I was telling Shannon the other day about how weird it feels to NOT be writing that much about what’s going on with Alex now that he has his implants, because you’d think that this is really when most of the cool updates would be. When we first started walking down this path less than a year ago, I read more than a few blogs about the topic and noticed the same sort of thing; lots of updates leading up to surgery, a few after, and then the updates just sort of trailed off or became much less frequent. I had guessed that most of that was because progress would just be a gradual slope without way too many specific things to write about that would prompt those “I’ve gotta write about this!” moments, and that the other influencer might just be that things normalized for those people.
Well, I’m not sure if I can speak for those other bloggers, but I can say that the above is the case for me. Alex has been doing great with his implants. They weren’t that difficult to manage when he first got them, especially after we started using the headband, but now it seems like it’s gotten even a little easier. We’re experts in getting his magnets and headband back on when it falls off or he tears them off (which, thankfully, is still relatively rare), so the equipment remains not a big deal. I’m still sensitive to the people staring thing, but I also know that I’m not looking for people looking as much. So that’s gotten easier.
Most importantly, though, is that we’re getting real results already. Alex has been activated for less than two months, but he’s already CONSISTENTLY responding to his name, and he’s made it clear that he gets that certain sounds are associated with certain things in real life. We can now say “up up up” to Alex without any other visual cues, and he’ll often raise up the toy in his hands, just like we do in therapy. That’s pretty substantial. Additionally, he’s starting to play with his voice a little more. It’s tough to say at this point that when he says his “aaaaah” after we say “Ball, Alex!” that he’s trying to specifically say that, but those moments are happening more and more frequently. Alex’s teacher of the deaf saw him do that during his last therapy and thought it wasn’t coincidence. I’ll trust the professional opinion there.
He’s doing well. He’s doing really well, actually. I wouldn’t have dared hope that Alex would understand his name and turn to it in anything less than four months, never mind six weeks. He’s definitely vocalizing more (I just heard him do it in the other room), but at this point they’re mostly still “ooooh”s and “aaaaaah”s. But there’s new stuff sneaking its way in there. I have a feeling we aren’t way too far away from babble.
Shannon already wrote a great blog on our last visit to the audiologist, but Alex is already qualifying as only having a mild hearing loss with his CIs. That’s only going to improve, and the fact that he’s hearing at that 30db level implies that he’s already hearing all of the major speech sounds, which in turn implies (but isn’t guaranteed!) that his chances of having a speech affect will be reduced.
Anyhow, bringing it back to the whole blog-trailing-off thing, I get it, because now a lot of the fear is dissipating. Getting results like these so early on is encouraging to the point of being emboldening enough to start thinking that, huh, maybe everything is gonna be just fine, because he’s on the path, his trajectory is great, and our lives aren’t ruined or revolving solely around his hearing loss. Dare I say things ALMOST feel normal, and do-able.

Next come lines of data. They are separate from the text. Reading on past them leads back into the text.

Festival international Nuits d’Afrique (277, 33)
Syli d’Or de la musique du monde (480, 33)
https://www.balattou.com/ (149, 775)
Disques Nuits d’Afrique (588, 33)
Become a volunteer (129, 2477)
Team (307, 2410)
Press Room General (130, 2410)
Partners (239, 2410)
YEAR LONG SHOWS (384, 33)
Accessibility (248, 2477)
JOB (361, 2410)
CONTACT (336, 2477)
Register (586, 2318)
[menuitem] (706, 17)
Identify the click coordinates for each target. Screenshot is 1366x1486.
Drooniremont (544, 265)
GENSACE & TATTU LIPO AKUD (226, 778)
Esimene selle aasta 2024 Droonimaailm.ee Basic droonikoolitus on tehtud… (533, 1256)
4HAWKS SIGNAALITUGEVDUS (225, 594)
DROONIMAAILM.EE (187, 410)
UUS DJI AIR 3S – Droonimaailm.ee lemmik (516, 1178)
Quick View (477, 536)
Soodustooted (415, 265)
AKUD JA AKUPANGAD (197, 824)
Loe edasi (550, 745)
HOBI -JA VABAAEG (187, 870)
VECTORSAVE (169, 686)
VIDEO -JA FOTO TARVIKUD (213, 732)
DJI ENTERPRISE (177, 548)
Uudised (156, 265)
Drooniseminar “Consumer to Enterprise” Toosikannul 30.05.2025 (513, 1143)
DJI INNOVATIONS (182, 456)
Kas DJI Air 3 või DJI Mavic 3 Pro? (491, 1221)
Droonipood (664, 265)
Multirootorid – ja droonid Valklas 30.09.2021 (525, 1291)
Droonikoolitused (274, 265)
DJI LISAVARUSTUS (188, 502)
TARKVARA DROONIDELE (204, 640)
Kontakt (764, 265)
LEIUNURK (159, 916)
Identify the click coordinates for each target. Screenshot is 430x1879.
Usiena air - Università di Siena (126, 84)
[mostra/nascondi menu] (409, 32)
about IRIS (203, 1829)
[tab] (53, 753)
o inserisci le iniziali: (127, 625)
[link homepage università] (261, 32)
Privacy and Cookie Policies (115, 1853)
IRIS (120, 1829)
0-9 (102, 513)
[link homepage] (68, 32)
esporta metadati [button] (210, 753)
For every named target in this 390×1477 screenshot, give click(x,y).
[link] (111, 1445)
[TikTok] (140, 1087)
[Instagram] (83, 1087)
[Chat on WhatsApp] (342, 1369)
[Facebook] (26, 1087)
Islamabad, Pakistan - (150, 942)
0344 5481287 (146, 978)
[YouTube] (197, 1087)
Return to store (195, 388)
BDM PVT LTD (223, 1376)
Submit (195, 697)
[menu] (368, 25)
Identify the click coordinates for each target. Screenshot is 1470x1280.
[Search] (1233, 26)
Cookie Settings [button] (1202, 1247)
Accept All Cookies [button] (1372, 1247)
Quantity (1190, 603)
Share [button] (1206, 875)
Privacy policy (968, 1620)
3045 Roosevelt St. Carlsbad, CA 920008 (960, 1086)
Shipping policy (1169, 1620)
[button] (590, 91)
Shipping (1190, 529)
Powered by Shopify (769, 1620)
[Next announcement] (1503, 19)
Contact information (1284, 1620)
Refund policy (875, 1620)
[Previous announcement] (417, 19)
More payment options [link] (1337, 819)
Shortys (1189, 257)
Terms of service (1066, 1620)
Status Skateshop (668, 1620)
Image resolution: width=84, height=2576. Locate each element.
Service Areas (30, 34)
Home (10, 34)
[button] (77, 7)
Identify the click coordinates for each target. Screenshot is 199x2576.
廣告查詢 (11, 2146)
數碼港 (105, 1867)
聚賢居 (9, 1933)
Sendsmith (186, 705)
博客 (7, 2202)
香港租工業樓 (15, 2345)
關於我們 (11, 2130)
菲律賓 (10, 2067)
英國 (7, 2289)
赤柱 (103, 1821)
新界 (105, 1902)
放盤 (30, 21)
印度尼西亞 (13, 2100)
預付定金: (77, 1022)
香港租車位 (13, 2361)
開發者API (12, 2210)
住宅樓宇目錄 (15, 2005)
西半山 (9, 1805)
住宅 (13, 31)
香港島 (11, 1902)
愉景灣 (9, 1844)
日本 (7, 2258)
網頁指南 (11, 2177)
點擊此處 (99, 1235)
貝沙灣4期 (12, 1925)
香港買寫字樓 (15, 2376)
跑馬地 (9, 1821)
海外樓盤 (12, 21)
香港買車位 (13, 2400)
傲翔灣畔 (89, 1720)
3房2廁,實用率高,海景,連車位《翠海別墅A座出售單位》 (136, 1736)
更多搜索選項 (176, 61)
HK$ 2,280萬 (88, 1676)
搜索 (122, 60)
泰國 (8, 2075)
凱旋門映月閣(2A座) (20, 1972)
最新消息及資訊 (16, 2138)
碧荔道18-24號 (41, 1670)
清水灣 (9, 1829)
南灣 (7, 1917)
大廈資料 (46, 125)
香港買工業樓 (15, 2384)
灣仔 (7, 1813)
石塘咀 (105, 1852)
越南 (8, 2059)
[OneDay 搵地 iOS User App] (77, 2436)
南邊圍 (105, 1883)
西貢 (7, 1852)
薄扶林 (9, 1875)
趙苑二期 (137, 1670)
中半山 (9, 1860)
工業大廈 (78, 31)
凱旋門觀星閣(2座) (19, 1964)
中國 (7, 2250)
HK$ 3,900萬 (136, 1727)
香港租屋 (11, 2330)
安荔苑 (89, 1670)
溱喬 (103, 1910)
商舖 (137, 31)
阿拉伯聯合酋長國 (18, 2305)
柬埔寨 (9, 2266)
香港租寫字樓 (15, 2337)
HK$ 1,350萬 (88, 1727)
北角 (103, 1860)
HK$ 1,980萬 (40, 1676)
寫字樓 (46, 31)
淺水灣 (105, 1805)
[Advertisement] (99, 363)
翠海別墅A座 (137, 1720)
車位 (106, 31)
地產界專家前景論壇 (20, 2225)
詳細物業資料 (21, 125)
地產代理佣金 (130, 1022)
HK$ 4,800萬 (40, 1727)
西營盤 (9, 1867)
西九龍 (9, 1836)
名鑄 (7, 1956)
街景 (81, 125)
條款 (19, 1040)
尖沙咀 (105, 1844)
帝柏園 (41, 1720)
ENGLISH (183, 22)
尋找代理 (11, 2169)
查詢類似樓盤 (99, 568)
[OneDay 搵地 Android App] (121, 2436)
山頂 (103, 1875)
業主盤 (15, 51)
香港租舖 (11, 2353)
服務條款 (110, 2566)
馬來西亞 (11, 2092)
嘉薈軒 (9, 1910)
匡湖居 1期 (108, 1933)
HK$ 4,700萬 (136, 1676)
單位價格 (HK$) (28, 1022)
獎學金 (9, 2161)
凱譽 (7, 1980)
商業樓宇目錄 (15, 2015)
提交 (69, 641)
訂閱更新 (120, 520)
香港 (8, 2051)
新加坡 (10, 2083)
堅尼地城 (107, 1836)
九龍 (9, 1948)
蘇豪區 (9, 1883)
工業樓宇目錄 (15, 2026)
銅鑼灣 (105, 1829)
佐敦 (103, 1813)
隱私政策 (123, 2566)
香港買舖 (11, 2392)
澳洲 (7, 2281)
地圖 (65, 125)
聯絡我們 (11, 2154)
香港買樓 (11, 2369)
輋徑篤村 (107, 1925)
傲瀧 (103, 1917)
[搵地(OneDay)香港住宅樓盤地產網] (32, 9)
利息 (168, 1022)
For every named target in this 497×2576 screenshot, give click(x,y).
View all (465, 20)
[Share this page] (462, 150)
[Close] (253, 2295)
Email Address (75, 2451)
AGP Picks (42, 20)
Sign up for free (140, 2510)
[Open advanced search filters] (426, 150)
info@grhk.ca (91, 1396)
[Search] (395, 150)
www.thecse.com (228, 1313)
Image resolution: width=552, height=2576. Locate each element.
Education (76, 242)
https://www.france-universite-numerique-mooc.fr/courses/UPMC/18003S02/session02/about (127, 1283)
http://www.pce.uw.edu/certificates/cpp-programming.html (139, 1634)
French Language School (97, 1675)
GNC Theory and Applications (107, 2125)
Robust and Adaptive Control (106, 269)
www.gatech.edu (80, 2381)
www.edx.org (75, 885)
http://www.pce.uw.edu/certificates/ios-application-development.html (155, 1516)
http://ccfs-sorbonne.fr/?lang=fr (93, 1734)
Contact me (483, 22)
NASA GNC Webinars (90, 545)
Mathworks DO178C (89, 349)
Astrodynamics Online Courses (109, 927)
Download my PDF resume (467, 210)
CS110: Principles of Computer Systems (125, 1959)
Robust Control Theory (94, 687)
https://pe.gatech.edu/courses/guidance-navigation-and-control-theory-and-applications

A line that you read a lot in some of the more spirited cochlear implant discussions is that cochlear implant devices aren’t miracle devices, and they’re not a cure. Well, bullshit – at least to the first part. What we’re already seeing feels miraculous, even if I understand the basic underpinnings of the technology and biology that allow it all to happen. That’s all the clinical side of things. On the human side, I can call my deaf son’s name and he’ll turn and look at me and smile after only a few weeks’ worth of practice. He’s been doing this for a few weeks now, but I still call him just to make sure it’s for real and to feel that overwhelming sense of “Yup. He’s doing it.”
As for the second part about CIs not being a cure, that line of thinking is right, but more so on the clinical side than the human side again. CIs have cured Alex’s inability to respond to his name or hear our voices. (Speaking of voices, it’s becoming increasingly clear that he can distinguish between my voice and Shannon’s voice.) He’s been cured of his inability to not enjoy music, because judging by the way he bobs around when there’s music playing, he’s having fun. He might not be able to hear all of the nuances of the different instruments or of the harmonies, but maybe that doesn’t matter. I can’t see in infrared, but I don’t feel like my eyesight is worthless when I’m looking at the trees changing color with the autumn. And as always, I’m certain that these things are going to be unlocked for Alex over the coming years so that when the real cure DOES come and there are no more compromises to be made, he’ll have a solid foundation to build on. Every day we move forward the strength of that foundation becomes increasingly evident through his reactions to sound, the feedback we get through our therapists, and the reactions we see on his audiograms. He’s not cured, but the detriments to his hearing loss are being chipped away at.
That’s generally how I’m feeling right now, though I’ll emphasize that I know that these early indications aren’t going to guarantee results as we keep going down this path and that we still have many years of hard work and challenges we haven’t yet faced coming up.
I’ll give a more concrete update about what’s going on with therapies later.